▶ [Tasks to carry out]
**A.** For the pocket watch thread, state whether each statement agrees with the text. Answer yes or no, and quote the words from the text that decide it.
(i) The case carries a Swiss assay mark for 18ct yellow gold.
(ii) The poster who first described the watch owns it.
(iii) The local jeweller judged the main spring most likely still sound.
**B.** Answer these questions from the pocket watch thread.
(i) What serial number does the case have?
(ii) Which town is mentioned in the inscription on the interior?
(iii) What kind of watch does the final post call it?

▶ [Text shown]
# Early 20Th Century 18Ct Gold Pocket Watch



## corby3 (Jan 10, 2011)

Just a couple of pics for those who are interested in pocket watches - the quality isn't great, i'll try and get some more tomorrow.

I can't provide a lot of information other than the case is Swiss assay marked 18ct yellow gold, and also has the serial number 809892. The bar is marked 9ct but i suspect it may not be.

There is an inscription on the interior which mentions King William's Town - suggesting it was made for someone in South Africa, though i've no idea if there are any known watchmakers from that era in that part of the world.

A local jeweller looked at it recently and that with it winding continuously the main spring is most likely gone - I think it ran for a couple of minutes (the individual second hand didn't move) and then stopped. It'll probably end up for scrap gold, although I might try Ebay if there is any interest.


----------



## tixntox (Jul 17, 2009)

Scrap it for the gold???? :stop:







Please give it a chance. :yes:

Mike


----------



## corby3 (Jan 10, 2011)

tixntox said:


> Scrap it for the gold???? :stop:
> 
> 
> 
> ...


----------



## corby3 (Jan 10, 2011)

Unfortunately Mike I do not own the watch - I work in retail and the watch has recently come into stock. As a result the store will look to achieve the greatest return on the item, and if that means it goes to scrap, then it will. Very sad given the effort that will have went into the watch, and it's age.


----------



## a6cjn (Oct 29, 2009)

I would suggest you get it serviced, a working watch will have more value than one sold for scrap

It's a pendant fob ladies watch and can be worn as a piece of jewellery.

[Collected data entries]

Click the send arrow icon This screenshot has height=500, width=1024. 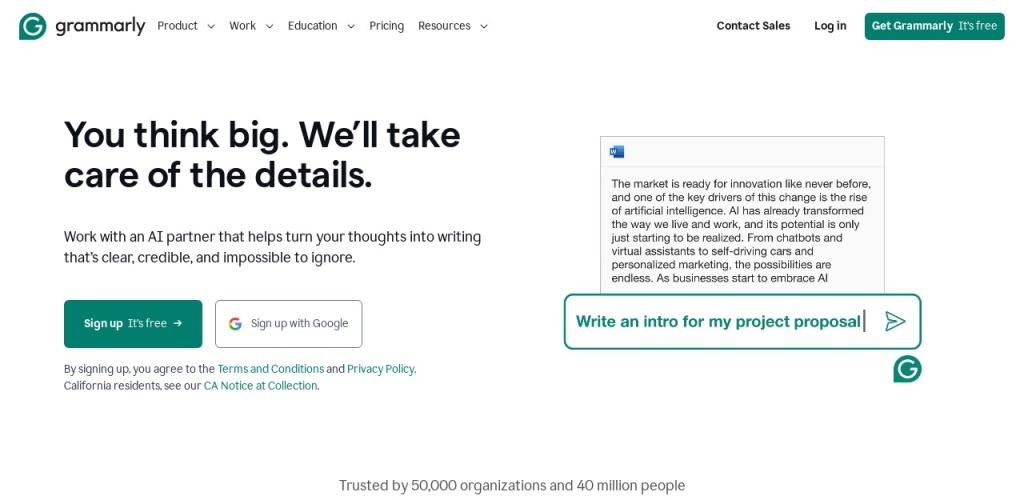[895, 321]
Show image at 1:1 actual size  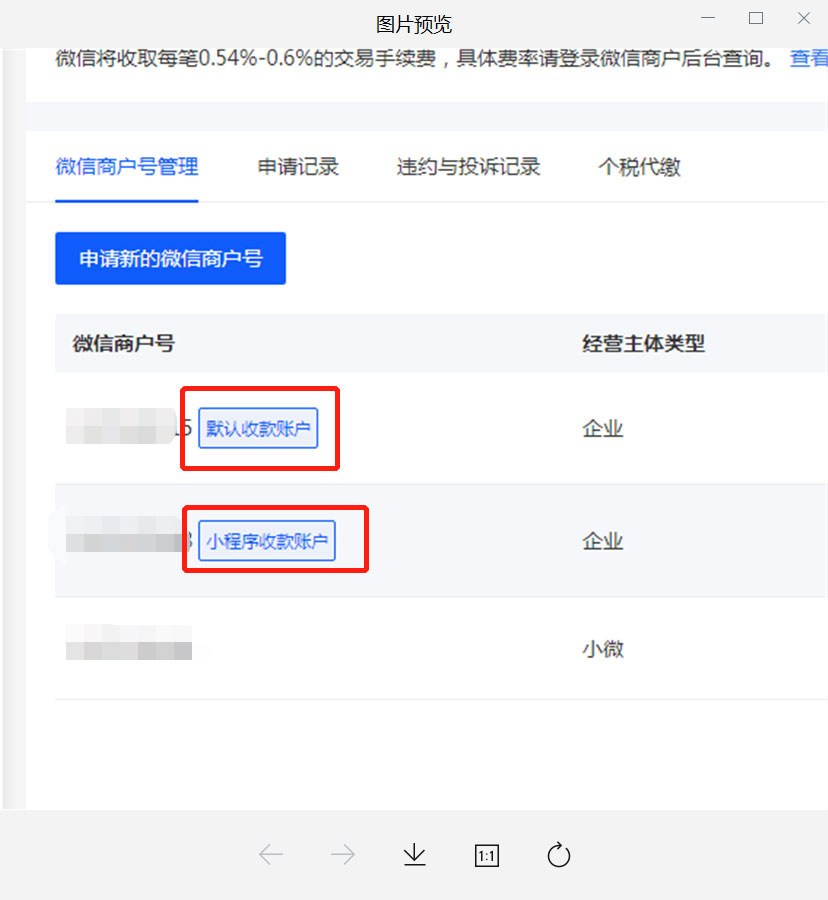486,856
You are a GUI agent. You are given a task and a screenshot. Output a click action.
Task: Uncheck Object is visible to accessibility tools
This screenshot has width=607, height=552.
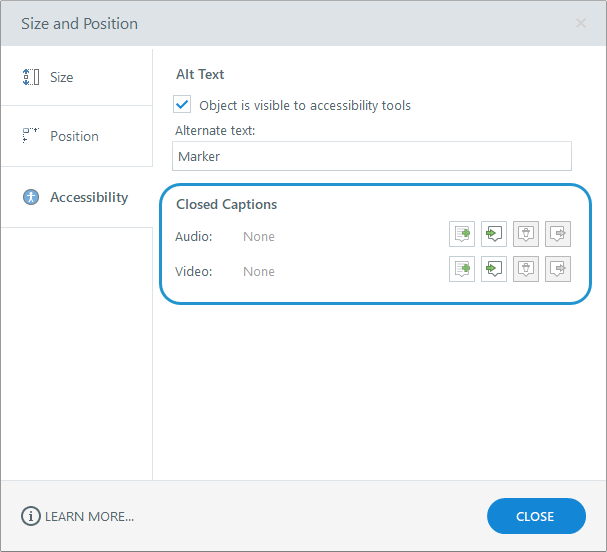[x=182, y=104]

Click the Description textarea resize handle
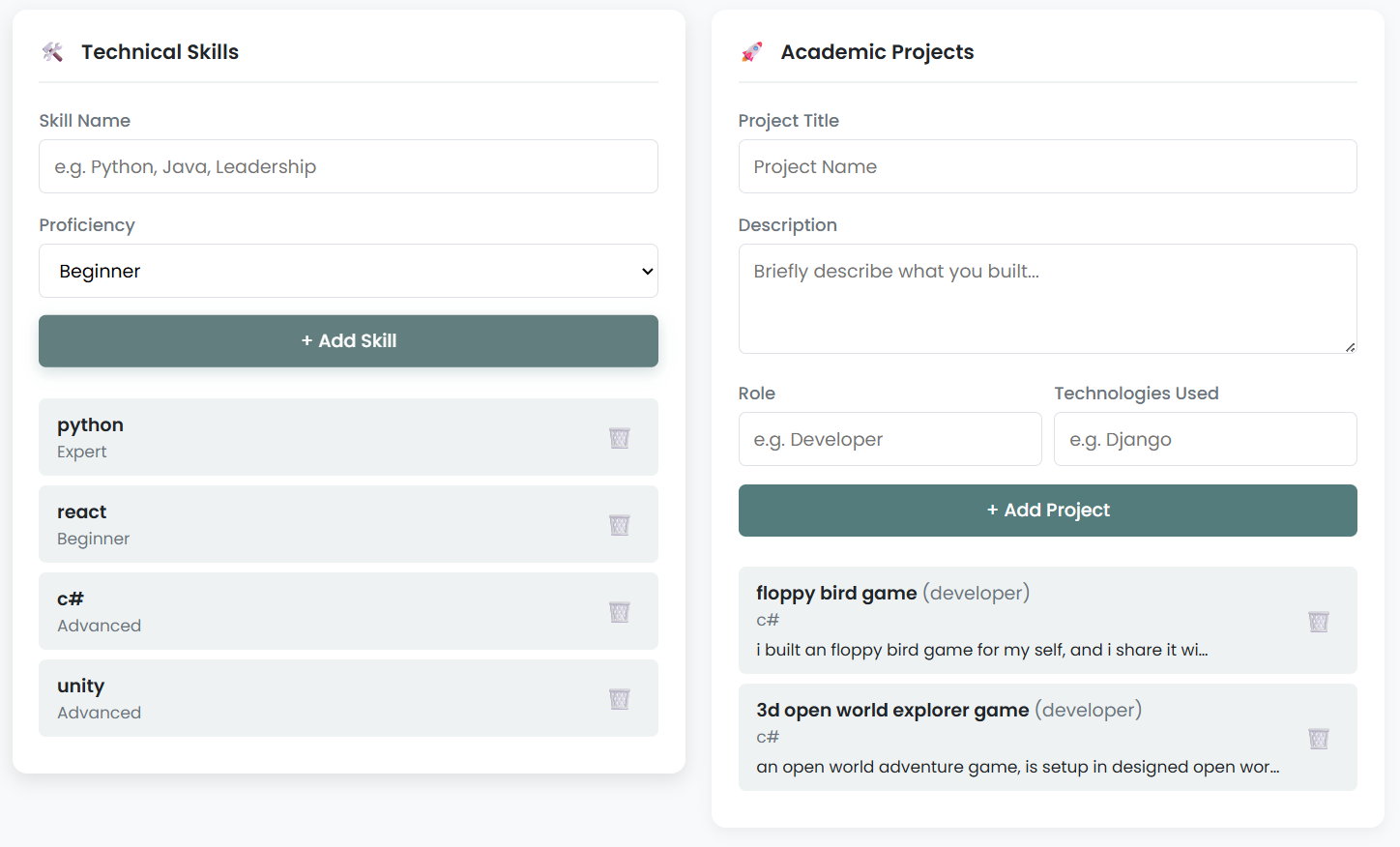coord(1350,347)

▶ [Task results]
**A.**
(i) Yes: "the case is Swiss assay marked 18ct yellow gold"
(ii) No: "Unfortunately Mike I do not own the watch"
(iii) No: "the main spring is most likely gone"

**B.**
(i) 809892
(ii) King William's Town
(iii) A pendant fob ladies watch